Molecular tools are far more sensitive in detecting low level infections and accurately detecting species of malaria parasite (reviewed in
[5],
[12]). There are many versions of molecular tools for malaria diagnosis ranging from conventional PCR-based assays, real-time PCR assays and more recently, isothermal amplification assays (reviewed in
[7],
[12]). When considering the development of tools for large scale field application, it is desirable to consider cost, robustness, and ease of use. The real-time PCR platform has some advantages for large scale screening as it requires no major post-PCR steps to acquire the results and a large number of samples can be analyzed at one time.
Real-time PCR assays depend on the use of fluorophores or DNA intercalating fluorescent dyes. As in the cases of TaqMan probes, molecular beacons and scorpion, sequence-specific oligonucleotide probes are dual labeled with a fluorescent dye and quencher. Although these molecular methods are robust and simpler than conventional PCR methods for large scale screening, the reagents are expensive and require special handling, which then creates practical challenges for field use in malaria endemic countries. A less complicated real-time PCR technique is the use of non-specific DNA intercalating dyes such as SYBR Green, SYTO-9, and calcein, which emit fluorescence signals when bound to double stranded DNA. Another drawback for these non-specific intercalating dyes is that they do not allow for multiplexing. Other alternatives for the detection of real-time PCR assays have been described including the direct labeling of one of the primers (forward or reverse) with a single fluorophore in a manner that facilitates self-quenching without the need of a quencher. These self-quenching primers facilitate the use of real-time PCR without the need for internal dual-labeled sequence specific probes. An example of this is the Light Upon Extension (LUX) primer that is labeled with an internal single fluorophore near the 3′ end of the primer in a hairpin structure which allows for the quenching before amplification
[14]. These self-quenching, single labeled primers are less expensive compared to the dual labeled probe. However, the design of LUX primers requires the specific software, LUX Designer.

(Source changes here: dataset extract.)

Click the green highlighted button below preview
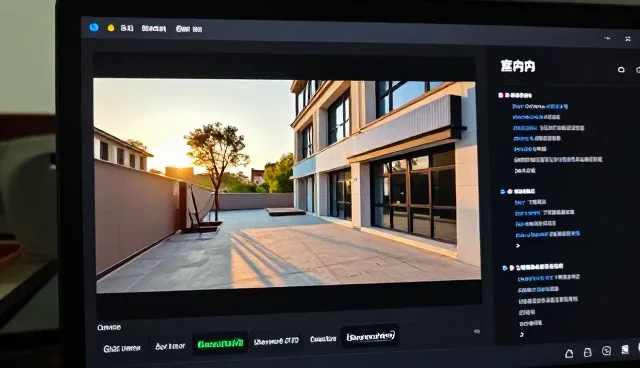The width and height of the screenshot is (640, 368). tap(220, 344)
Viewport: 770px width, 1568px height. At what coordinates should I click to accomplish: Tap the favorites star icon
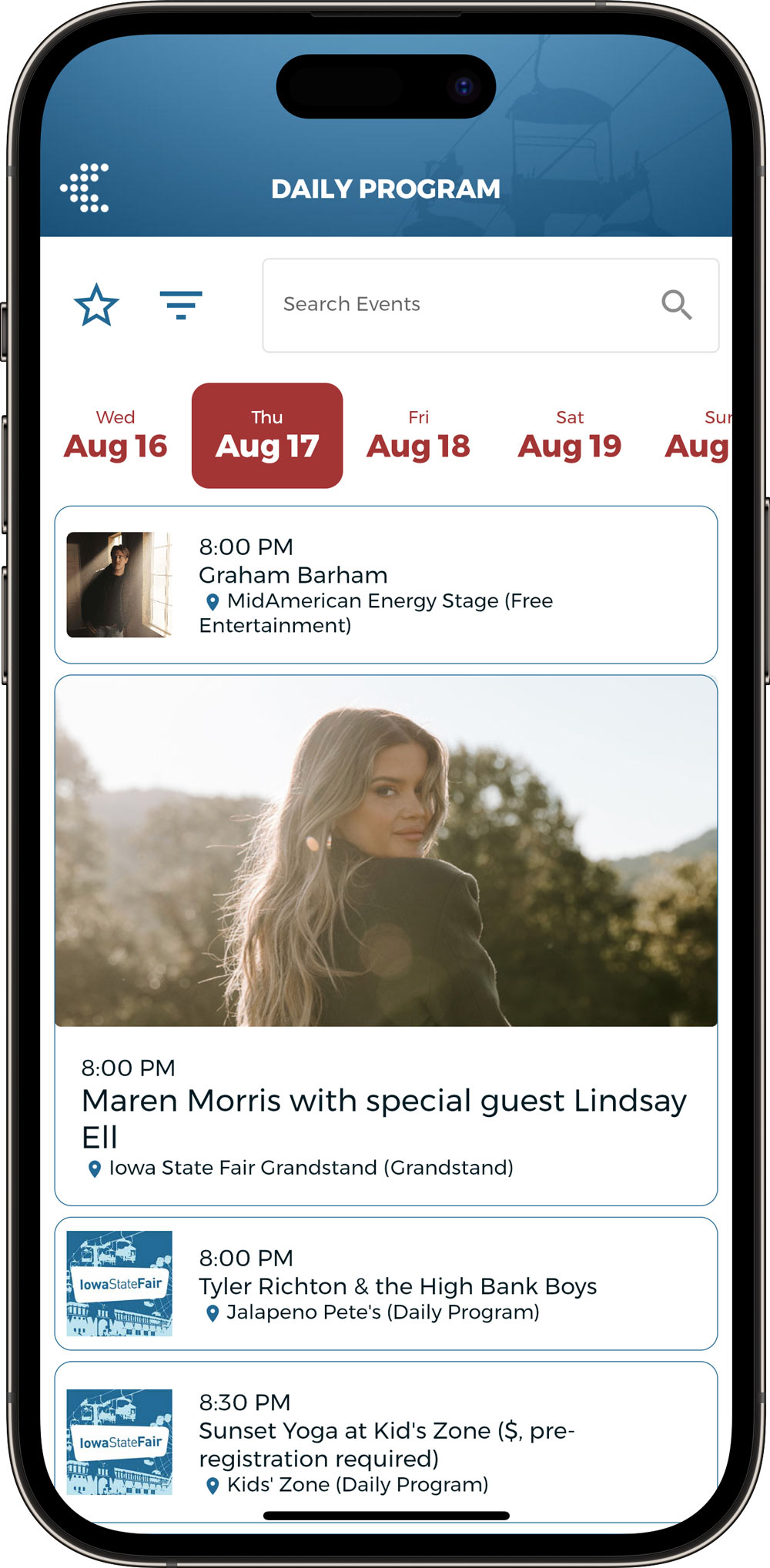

Here we describe a novel method for labeling real-time PCR primers based on the principle that was recently described in a patent filed by Jothikumar et al. (patent # PCT/US2008/084347). In this simplified technique, the 5′ end of one of the primers is modified by the addition of a 17-bases oligonucleotide tail that is labeled with a fluorophore (HEX or FAM) on its 5′ end, (). In the absence of amplification, this tail forms a loop and remains in a closed conformation resulting in effective quenching of fluorescence due to close proximity of four G bases (i.e., the two overhang GG and two complementary GG residues in the hairpin formation) via photo-induced electron transfer (PET) mechanism; hence the name PET-PCR (not to be confused with the PET fluorescence dye from ABI). When participating in nucleic acid amplification, the stem loop structure of the PET primer opens up. The subsequent fluorescence increase is due to the de-quenching effect of the two guanosine residues located in the overhang positions and also due to the formation of the complementary DNA strand.
To evaluate this concept, we designed PET-PCR primers for the specific amplification of the Plasmodium genus and P. falciparum species. We demonstrate the utility of this assay using 119 clinical samples of different malaria species infections, including mixed infections, and using well quantified Plasmodium species to estimate the limits of detection of this assay.